Planetary nebula: The outer layer of gas and dust, no planets involved, that have lost when the star changes from a red giant to a white dwarf. At the end of its lifetime, the sun will swell up into a red giant, expanding out beyond the orbit of Venus, and as it burns through its full, it will eventually collapse under the influence of gravity. The outer layers will be ejected in a shell of gas that will last a few tens of thousands of years before spreading into the vastness of space.
The white dwarf, very small, hot star, the last stage in the life cycle of a star like the sun. White dwarfs are the remains of normal stars whose nuclear energy supplies have been used up. It consists of degenerate matter with very high density. Degenerate matter, fusion in a star’s core produces heat and outward pressure, but this pressure is kept in balance by the inward push of gravity generated by a star’s mass. Gravity is a product of mass. When the hydrogen used as fuel vanishes and fusion slows, gravity causes the star to collapse. This creates a degenerate star.
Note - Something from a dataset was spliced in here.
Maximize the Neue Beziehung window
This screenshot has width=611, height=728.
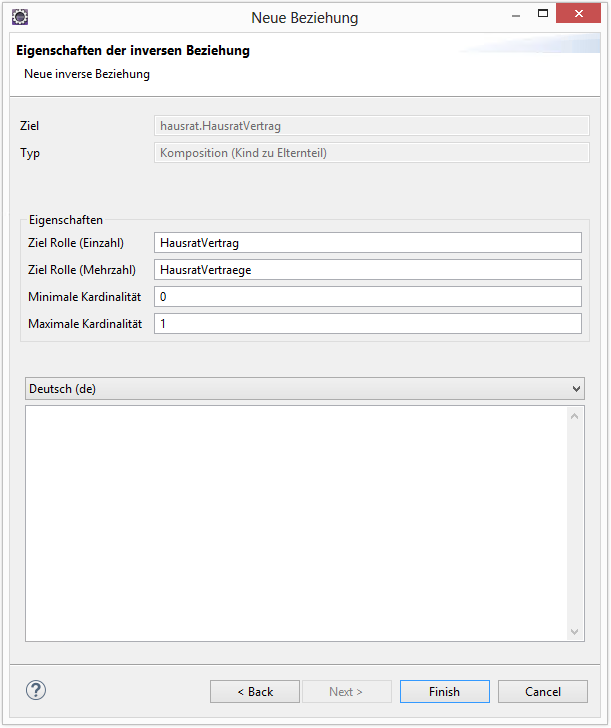(x=543, y=15)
Great densities like a degenerate star are only possible when electrons are displaced from their regular shells and pushed closer to the nucleus, allowing atoms to take up less space. Matter in this state is called degenerate matter.
Black dwarf is the last stage of stellar evolution. A black dwarf is a white dwarf that has sufficiently cooled and no longer emits significant heat or light. Because of the time required for the formation of black dwarf from white dwarf is approximately 13.8 billion years, which is longer than the estimated current age of the universe. No black dwarfs are expected to exist in the universe yet.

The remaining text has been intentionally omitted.